The i7-4770s has a Intel 4600 graphics card built in, so in case that you want to use such a box for something else than ESXi host, you can. Just slot in an SSD to obtain a killer gaming station – with energy efficiency as a bonus…. Or use it as a box with VMware Workstation, and “vLab-in-a-box” configurations. You might want to get my e-book which guides you through – How-to build a nested vSphere Lab on PC or laptop with limited resources?
I hope that you found this post useful. Feel free to share, comment and subscribe to our RSS feed.
You'll certainly like this!
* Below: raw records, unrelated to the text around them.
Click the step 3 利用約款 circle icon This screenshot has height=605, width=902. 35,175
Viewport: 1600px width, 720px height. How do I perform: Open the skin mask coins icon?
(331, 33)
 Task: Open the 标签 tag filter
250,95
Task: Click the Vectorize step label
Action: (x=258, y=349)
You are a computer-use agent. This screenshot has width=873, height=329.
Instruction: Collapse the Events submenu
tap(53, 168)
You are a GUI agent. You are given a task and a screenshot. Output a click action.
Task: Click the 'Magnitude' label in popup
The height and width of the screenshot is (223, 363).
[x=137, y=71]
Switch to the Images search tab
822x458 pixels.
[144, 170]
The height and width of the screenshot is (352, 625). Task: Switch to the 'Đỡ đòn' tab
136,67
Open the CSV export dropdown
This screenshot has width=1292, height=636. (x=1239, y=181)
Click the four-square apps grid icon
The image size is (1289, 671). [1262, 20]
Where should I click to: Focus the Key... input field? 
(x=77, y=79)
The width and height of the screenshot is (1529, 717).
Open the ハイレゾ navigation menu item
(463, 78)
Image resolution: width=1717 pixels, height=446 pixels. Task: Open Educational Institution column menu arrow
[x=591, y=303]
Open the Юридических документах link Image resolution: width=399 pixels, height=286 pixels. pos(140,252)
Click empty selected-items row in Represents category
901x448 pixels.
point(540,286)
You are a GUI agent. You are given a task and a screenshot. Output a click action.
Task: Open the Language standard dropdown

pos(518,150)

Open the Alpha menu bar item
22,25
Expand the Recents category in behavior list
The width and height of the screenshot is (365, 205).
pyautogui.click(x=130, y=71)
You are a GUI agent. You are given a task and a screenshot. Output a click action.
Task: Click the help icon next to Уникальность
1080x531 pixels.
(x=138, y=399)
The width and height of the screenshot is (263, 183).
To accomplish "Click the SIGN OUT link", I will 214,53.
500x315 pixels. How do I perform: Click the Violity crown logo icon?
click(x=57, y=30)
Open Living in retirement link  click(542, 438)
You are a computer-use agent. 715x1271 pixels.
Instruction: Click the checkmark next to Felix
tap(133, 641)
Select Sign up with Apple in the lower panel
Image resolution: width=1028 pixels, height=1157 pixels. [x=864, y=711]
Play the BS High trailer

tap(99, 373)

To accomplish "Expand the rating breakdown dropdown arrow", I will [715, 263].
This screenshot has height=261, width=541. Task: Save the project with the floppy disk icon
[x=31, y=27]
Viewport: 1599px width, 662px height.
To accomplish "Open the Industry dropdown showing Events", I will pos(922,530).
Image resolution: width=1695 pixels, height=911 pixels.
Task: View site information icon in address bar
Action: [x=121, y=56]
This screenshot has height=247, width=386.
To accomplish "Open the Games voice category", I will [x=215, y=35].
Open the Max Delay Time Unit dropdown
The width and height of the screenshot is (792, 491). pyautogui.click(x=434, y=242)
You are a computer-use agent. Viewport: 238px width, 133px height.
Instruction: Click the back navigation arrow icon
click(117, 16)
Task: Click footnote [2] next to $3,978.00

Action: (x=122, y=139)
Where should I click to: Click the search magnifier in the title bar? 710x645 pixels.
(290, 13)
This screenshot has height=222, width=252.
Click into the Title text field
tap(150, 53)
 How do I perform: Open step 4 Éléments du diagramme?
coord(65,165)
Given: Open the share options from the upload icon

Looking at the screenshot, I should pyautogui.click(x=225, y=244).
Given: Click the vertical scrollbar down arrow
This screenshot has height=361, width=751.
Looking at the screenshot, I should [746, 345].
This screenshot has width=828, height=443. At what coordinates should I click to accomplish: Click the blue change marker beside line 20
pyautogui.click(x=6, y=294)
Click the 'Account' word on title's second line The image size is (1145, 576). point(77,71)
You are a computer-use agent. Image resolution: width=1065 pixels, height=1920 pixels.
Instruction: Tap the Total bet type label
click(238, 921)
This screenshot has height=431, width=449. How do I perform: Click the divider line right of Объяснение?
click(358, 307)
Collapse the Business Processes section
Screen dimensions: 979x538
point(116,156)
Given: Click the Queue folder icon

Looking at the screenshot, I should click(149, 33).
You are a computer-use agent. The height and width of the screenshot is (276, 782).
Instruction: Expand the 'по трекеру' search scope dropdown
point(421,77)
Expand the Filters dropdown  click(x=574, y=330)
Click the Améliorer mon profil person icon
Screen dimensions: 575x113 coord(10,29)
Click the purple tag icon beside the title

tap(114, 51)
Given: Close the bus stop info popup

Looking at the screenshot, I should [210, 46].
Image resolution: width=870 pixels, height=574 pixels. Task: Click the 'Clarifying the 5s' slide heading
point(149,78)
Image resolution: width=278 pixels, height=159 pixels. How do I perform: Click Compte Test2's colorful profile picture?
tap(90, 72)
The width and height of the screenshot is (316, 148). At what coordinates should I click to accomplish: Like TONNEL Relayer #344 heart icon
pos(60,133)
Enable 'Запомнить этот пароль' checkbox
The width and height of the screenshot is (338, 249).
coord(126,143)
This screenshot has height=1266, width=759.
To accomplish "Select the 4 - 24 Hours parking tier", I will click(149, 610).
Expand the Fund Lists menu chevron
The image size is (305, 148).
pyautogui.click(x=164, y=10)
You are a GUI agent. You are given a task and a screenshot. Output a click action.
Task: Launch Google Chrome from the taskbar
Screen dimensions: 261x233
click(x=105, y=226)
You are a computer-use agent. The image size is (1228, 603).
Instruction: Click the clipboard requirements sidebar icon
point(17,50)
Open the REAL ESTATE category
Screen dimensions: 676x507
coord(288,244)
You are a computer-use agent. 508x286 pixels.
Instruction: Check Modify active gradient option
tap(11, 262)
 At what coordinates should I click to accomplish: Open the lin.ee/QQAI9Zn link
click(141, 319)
ESXi 5.5 Free Version – no more hard limit 32GB of RAM
Some older Homelab articles:
- How to build a low cost NAS for VMware Lab – introduction
- How to build low cost shared storage for vSphere lab – assembling the parts
- VMware Home Lab: building NAS at home to keep the costs down – installing FreeNAS
- Performance tests with FreeNAS 7.2 in my homelab
- Installation Openfiler 2.99 and configuring NFS share
- Installing FreeNAS 8 and taking it for a spin
- My homelab – The Network design with Cisco SG 300 – a Layer 3 switch for €199.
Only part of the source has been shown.